Sampling
A Workbook by Alison Galloway
Contents
Sampling
How to use this workbook
In class time we will work through some of the theory of sampling. At regular intervals, however, you will be asked to consider some questions that relate to sampling issues. Please give some thought to these questions and jot down answers to them. Feel free to 'submit' them to your lecturer if you want. These questions are there to help you to test your own understanding of the subject matter. Some possible answers will then be suggested by your lecturer, but remember that for many of the questions there is not one correct "solution", but a variety of possible answers.
It is hoped that the workbook will help you have a better understanding of this subject. It can also be used as a tool for revision and as a point of reference for much of the work that will be covered in other areas of your course.
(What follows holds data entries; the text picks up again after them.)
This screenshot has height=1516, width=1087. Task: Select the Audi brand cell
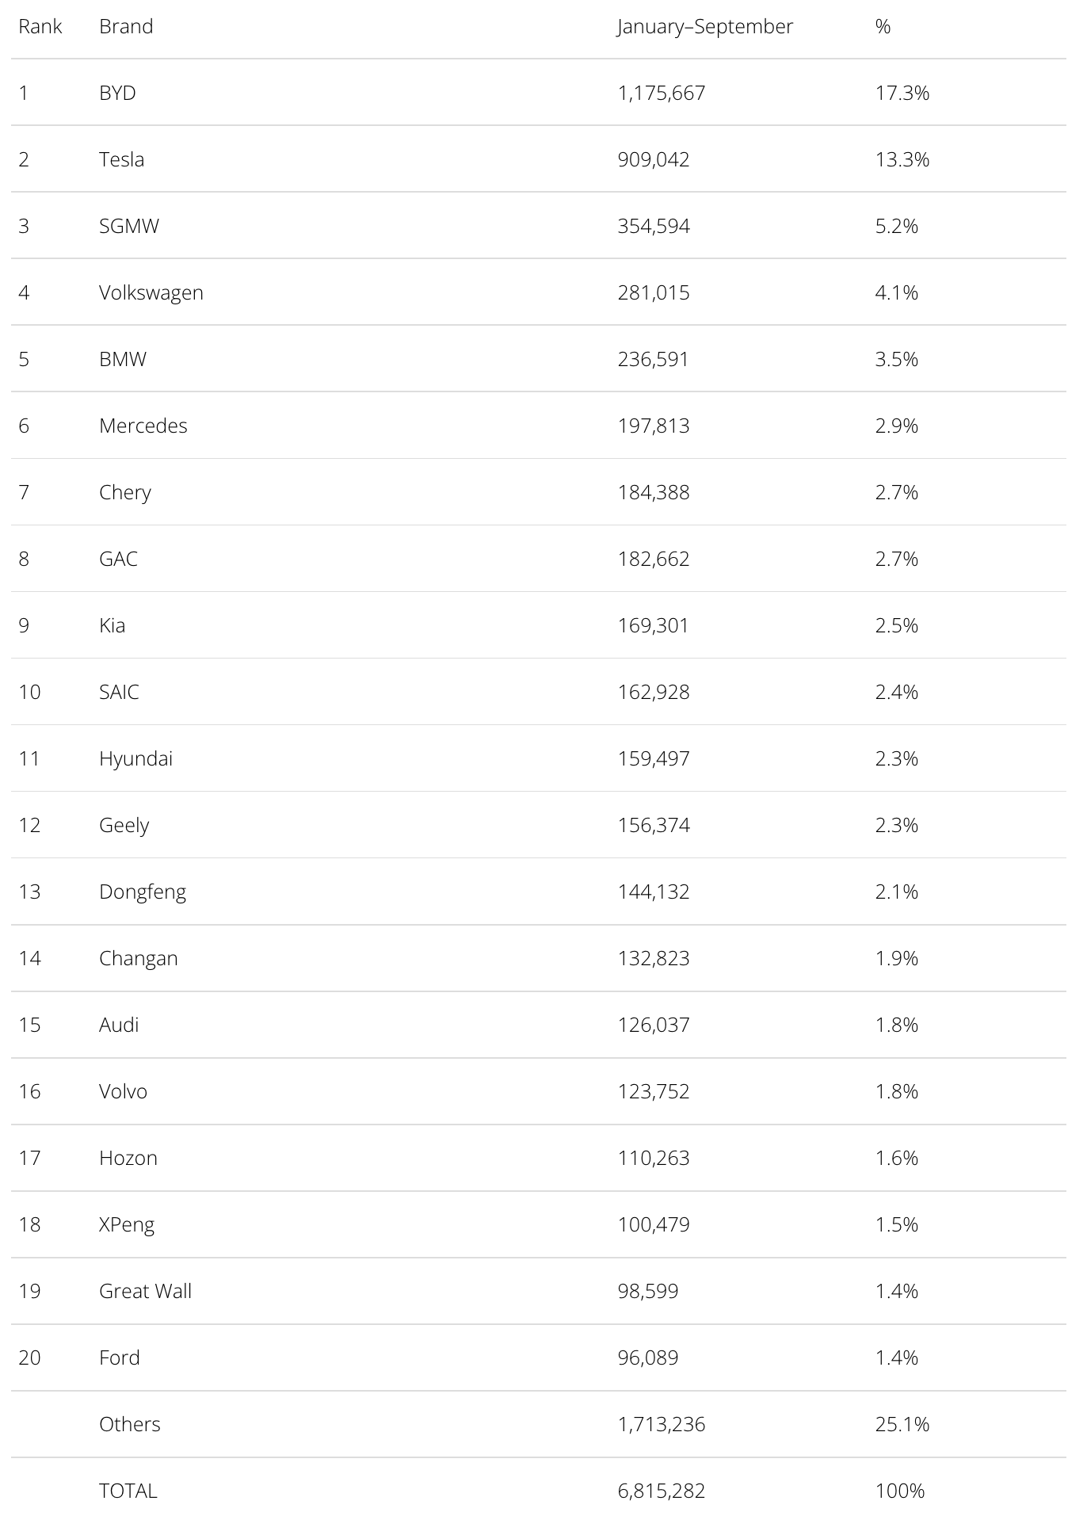click(x=119, y=1025)
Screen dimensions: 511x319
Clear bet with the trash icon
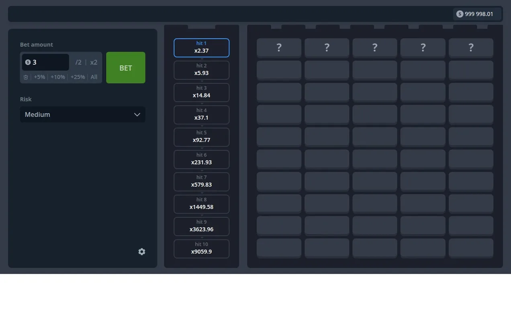(26, 77)
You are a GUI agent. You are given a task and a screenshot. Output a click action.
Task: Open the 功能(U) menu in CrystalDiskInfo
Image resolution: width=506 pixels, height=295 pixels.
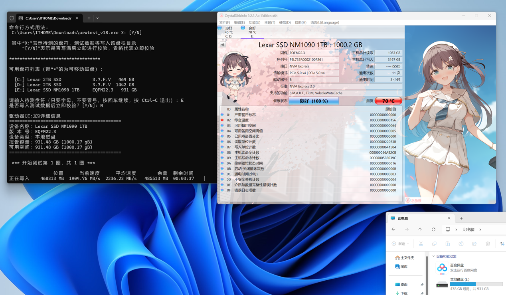tap(254, 23)
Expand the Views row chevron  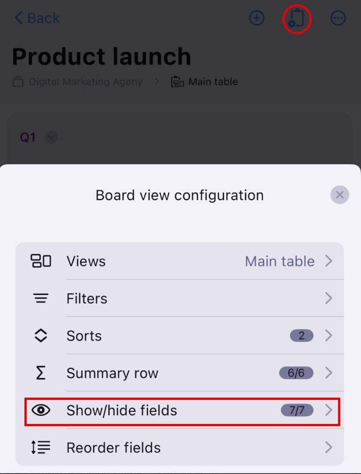(x=329, y=261)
Why sampling theory is important
When undertaking any survey, it is essential that you obtain data from people that are as representative as possible of the group that you are studying. Even with the perfect questionnaire (if such a thing exists), your survey data will only be regarded as useful if it is considered that your respondents are typical of the population as a whole. For this reason, an awareness of the principles of sampling is essential to the implementation of most methods of research, both quantitative and qualitative.
Some definitions first of all:
- Population The group of people, items or units under investigation
- Census Obtained by collecting information about each member of a population
- Sample Obtained by collecting information only about some members of a "population"
- Sampling Frame The list of people from which the sample is taken. It should be comprehensive, complete and up-to-date. Examples of sampling frame: Electoral Register; Postcode Address File; telephone book
Probability and Non-Probability Sampling
A probability sample is one in which each member of the population has an equal chance of being selected.
In a non-probability sample, some people have a greater, but unknown, chance than others of selection.
There are five main types of probability sample. The choice of these depends on nature of research problem, the availability of a good sampling frame, money, time, desired level of accuracy in the sample and data collection methods. Each has its advantages, each its disadvantages. They are:
- Simple Random Sample
- Systematic Sampling
- Random Route Sampling
- Stratified Sampling
- Multi Stage Cluster Sampling
1. Simple random sample
This is perhaps an unfortunate term, because it isn't that simple and it isn't done at random, in the sense of "haphazardly".
Characteristics:
- Each person has same chance as any other of being selected
- Standard against which other methods are sometimes evaluated
- Suitable where population is relatively small and where sampling frame is complete and up-to-date
Procedure:
- Obtain a complete sampling frame
- Give each case a unique number, starting at one
- Decide on the required sample size
- Select that many numbers from a table of random numbers or using computer
Table of random numbers (usually found at back of statistics textbooks) e.g.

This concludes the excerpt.